Advanced Bioenergy ( Solar Thermal Magazine ) – The Energy Department announced last week up to $7 million for two projects aimed at developing and demonstrating ways to reduce the cost of delivering bioenergy feedstocks to biorefineries. Examples of bioenergy feedstocks include corn stover, switchgrass, and woody biomass. By investing in this type of research, development, and demonstration, the Energy Department is supporting the production of renewable and cost-competitive biofuels.
The projects, located in New York and Tennessee, will focus on developing advanced machinery for efficient and low-cost harvesting, collection, and transportation of high-quality bioenergy feedstocks.
The State University of New York—College of Environmental Science and Forestry of Syracuse, New York will receive up to $3.5 million to lower the delivered cost of short rotation woody crops; rapidly, accurately, and reliably assess feedstock quality; and improve harvest and preprocessing operations to produce feedstocks that meet key biorefinery partner specifications.
The University of Tennessee of Knoxville, Tennessee will receive up to $3.5 million to study how blending feedstocks could play a role in increasing the amount of available feedstock within a given delivery radius.
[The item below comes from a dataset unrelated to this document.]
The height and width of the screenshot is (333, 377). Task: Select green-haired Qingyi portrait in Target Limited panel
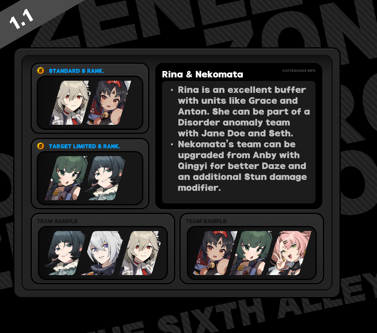[67, 178]
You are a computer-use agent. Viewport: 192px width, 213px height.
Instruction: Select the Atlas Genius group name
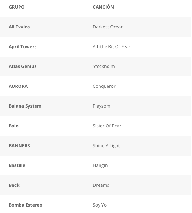tap(22, 66)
The project will develop and demonstrate a state-of-the-art biomass processing depot to reduce sources of variation along the supply chain of multiple, high-impact biomass sources (pine and switchgrass) and deliver a consistent feedstock optimized for performance.
The Energy Department’s Office of Energy Efficiency and Renewable Energy accelerates the development and deployment of energy efficiency and renewable energy technologies and market-based solutions that strengthen U.S. energy security, environmental quality, and economic vitality.